# Druid Schema Demo
Druid is a wonderful system for high-performance queries of event data.
Proper tuning is essential to obtain optimal performance.
However, it can be a bit awkward to visualize parts of the system.
This demo shows how we can use the [Druid REST API](https://druid.apache.org/docs/latest/operations/api-reference.html), Python and [Jupyter](https://jupyter.org/)
to fill in gaps in the Druid UI.

This demo shows how we can obtain the schema for a table, in our case,
the [demo Wikipedia data table](https://druid.apache.org/docs/latest/tutorials/index.html)
running in a [Druid hosted on Docker](https://druid.apache.org/docs/latest/tutorials/docker.html) on
the local machine. We then show how we can analyze that schema to look for
cost and performance optimizations.

You don't heed a live Druid however, to following this demo,
because [Jupyter Notebook Viewer](https://nbviewer.jupyter.org/) 
is showing you an already-completed notebook.

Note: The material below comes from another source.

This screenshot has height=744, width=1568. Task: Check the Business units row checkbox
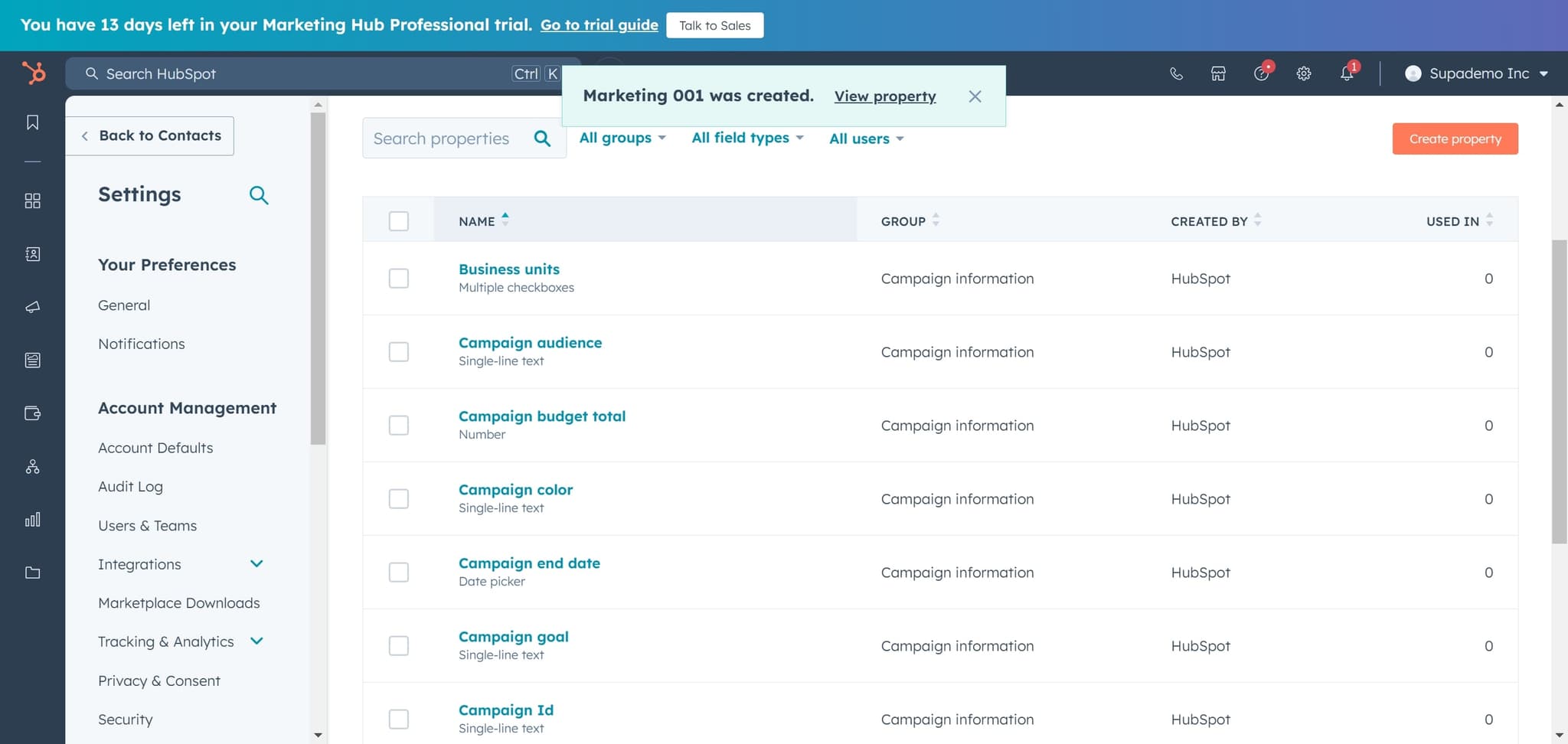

The demo is based on two Python libraries: [pydruid](https://pypi.org/project/pydruid/) for queries, and a bespoke
library, in this project, for other APIs and to prepare the reports.

We start with some Python basics.

In [1]:
import api
import report
import model
report.styles()

Next we create a client for our endpoint and create an instance of the
`Report` class that will prepare the reports. (Druid's router was placed
on port 8899 so it does not conflict with Jupyter on port 8888.)

In [2]:
config = api.default_local_docker_config(8899)
client = api.Druid(config)
reports = report.Reports(client)

Let's first see what data sources we've defined. There are two versions
of Wikipedia:

In [3]:
reports.tables()

Table Name
wikipedia
wikiticker-2015-09-12-sampled


Now, let's explore the schema of that second table:

In [4]:
table = reports.table('wikiticker-2015-09-12-sampled')
table.schema()

Property,Value
Name,wikiticker-2015-09-12-sampled
Created,2021-08-03T21:35:59.908Z
Records,39K
Size,7195 Kib
Column Size,6411 Kib
Non-Column Size,785 Kib
Row Width,183

Name,Kind,Type,Nulls,Cardinality,Multi-value,Total Size,Row Size,Row %
__time,id,long,False,,,392 Kib,10.0,6.1%
added,dim,long,False,,,314 Kib,8.0,4.9%
channel,dim,string,False,45.0,False,510 Kib,13.0,8.0%
cityName,dim,string,True,100.0,False,18 Kib,0.47,0.3%
comment,dim,string,False,1285.0,False,2003 Kib,51.03,31.2%
countryIsoCode,dim,string,True,52.0,False,7598 Bytes,0.19,0.1%
countryName,dim,string,True,52.0,False,32 Kib,0.82,0.5%
deleted,dim,long,False,,,314 Kib,8.0,4.9%
delta,dim,long,False,,,314 Kib,8.0,4.9%
isAnonymous,dim,string,False,2.0,False,192 Kib,4.9,3.0%


## Analysis
From here we can start our analysis of this table. We'll focus on the schema
for now, leaving the storage optimization for another demo.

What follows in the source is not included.